The Jewish (klezmer) Doina

The musical development of the "Jewish" (or klezmer) doina is historically and geographically related to the Rumanian doina. But the music's purpose is very different: as the Rumanian doina is usually a lonely shepherd's melody, the Jewish doina is mainly played as a forshpil (prelude), used to attract the notice of the audience, and make them concentrate and ready to a faster, danceable tune or suite of melodies, i.e. a triple meter slow (Rumanian) hora, a khosidl, a terkisher, a freylekh or a sher.

If not before a dance set, but during the ritual part of a wedding, a very important role of the Jewish doina is the kale baveynen, i.e. a sad tune that can lead the bride to cry, as the badkhn (master of ceremony) reminds her that she's leaving her childhood to become a woman with all the tasks and sorrows tied to her new position!

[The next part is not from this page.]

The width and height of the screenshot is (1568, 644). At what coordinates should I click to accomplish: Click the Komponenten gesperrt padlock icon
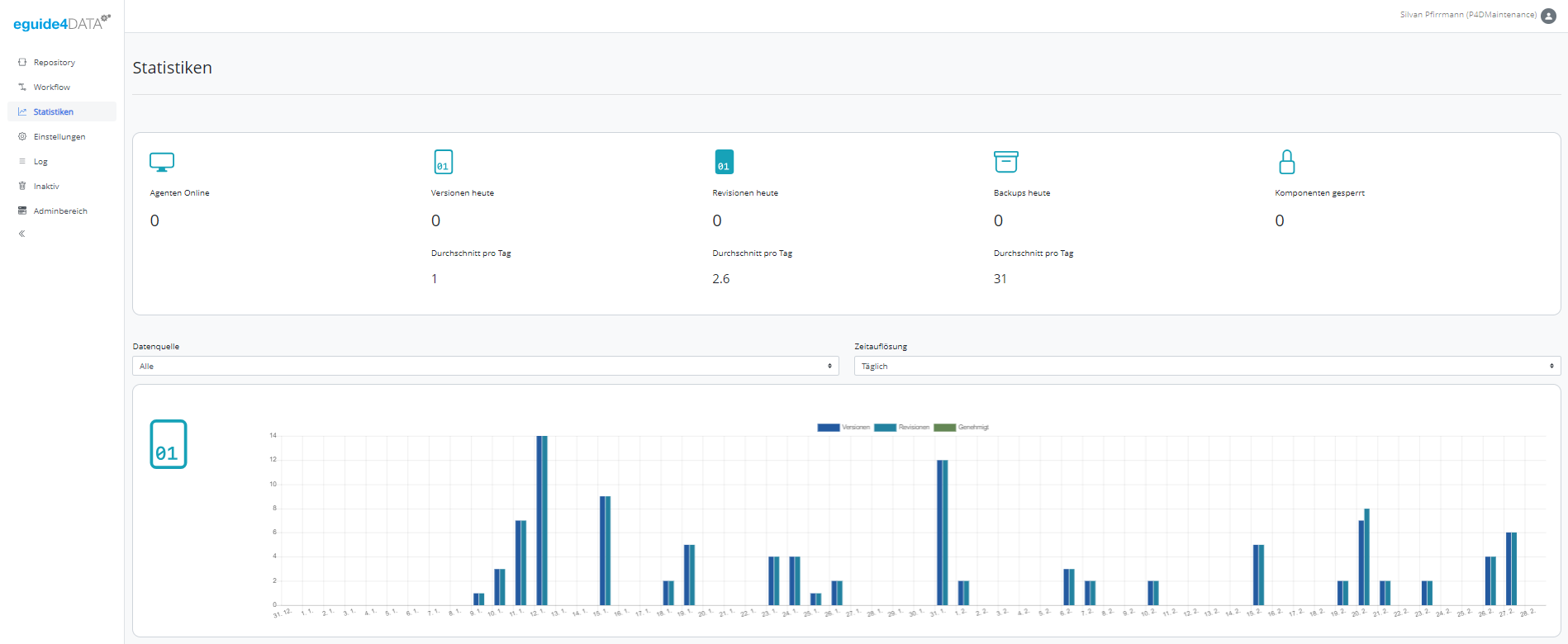point(1286,162)
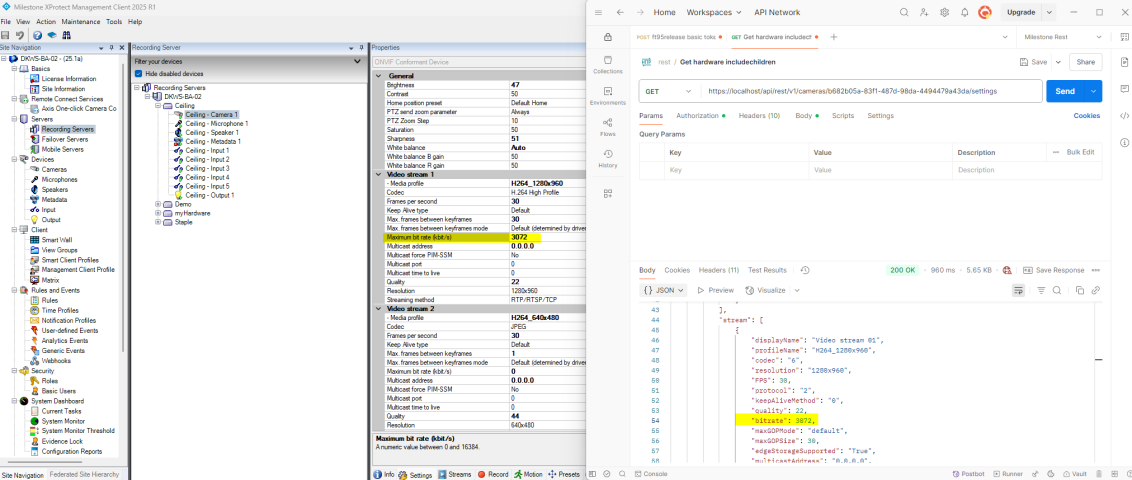Expand the Demo hardware tree node
The image size is (1132, 480).
coord(158,204)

Musically, the Jewish doina (as most of the klezmer music before the 20th century) was not written, but improvised by a soloist, usually a violin, a flute or -later- a clarinet, on a free meter, in the tonality of the following pieces. The harmonic instrument(s), accordion or tsimbl, and the bass gave the basic chord; the soloist then improvised on it, keeping the tune on the same chord or changing it at will, after his taste, his ability and his mood. If it was not agreed in advance, the accompanists had to listen and to feel the changing in chords required by the improviser's melody.

The klezmorim tended to use conventional rhythmical and melodic figures, but seldom completely new melodies. That's why you can often feel some similarities in various Jewish doina's melodic lines, as interpreted by the same or even by different soloists. Some of these musical figures were particularly significant, suggesting human feelings: ostinato evokes insistence; trills can suggest a kind of mystical trance; the tempo, including accelerandi or rallentendi, regulate the energetical level, from meditation to ecstasy; bending and dissonance induce a tension, etc.

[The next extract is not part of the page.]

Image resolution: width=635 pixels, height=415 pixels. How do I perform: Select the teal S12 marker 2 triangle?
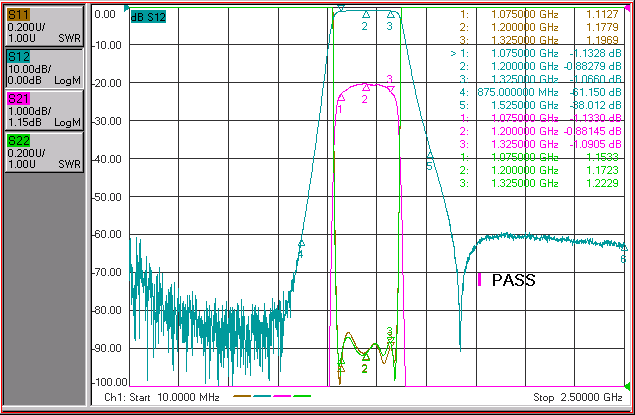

The doina -as klezmer music in general- was closely related to cantorial singing as most of the klezmorim were religiously educated and spend a (long !) time in the shul (synagogue), listening to khazanim (cantors) and singing prayers with the community.

The cantillation of the Torah and of Jewish prayers are based on taamey hamikra (a pool of ~25 signs, used as clues for the interpretation). From these signs and from the various influences of non-Jewish neighborhood, emerged some shteygers (scales or harmonic modes) typically used in Jewish liturgical and later in klezmer music, including doinas.

These shteygers are related to some moods and spiritual states of mind, the same way as, in occidental music, a major scale is traditionally associated with joy and a minor melody evokes sadness. But such a dichotomy is too simple for describing Jewish music, well known for its ability to lakhn mit trern (laugh with tears) !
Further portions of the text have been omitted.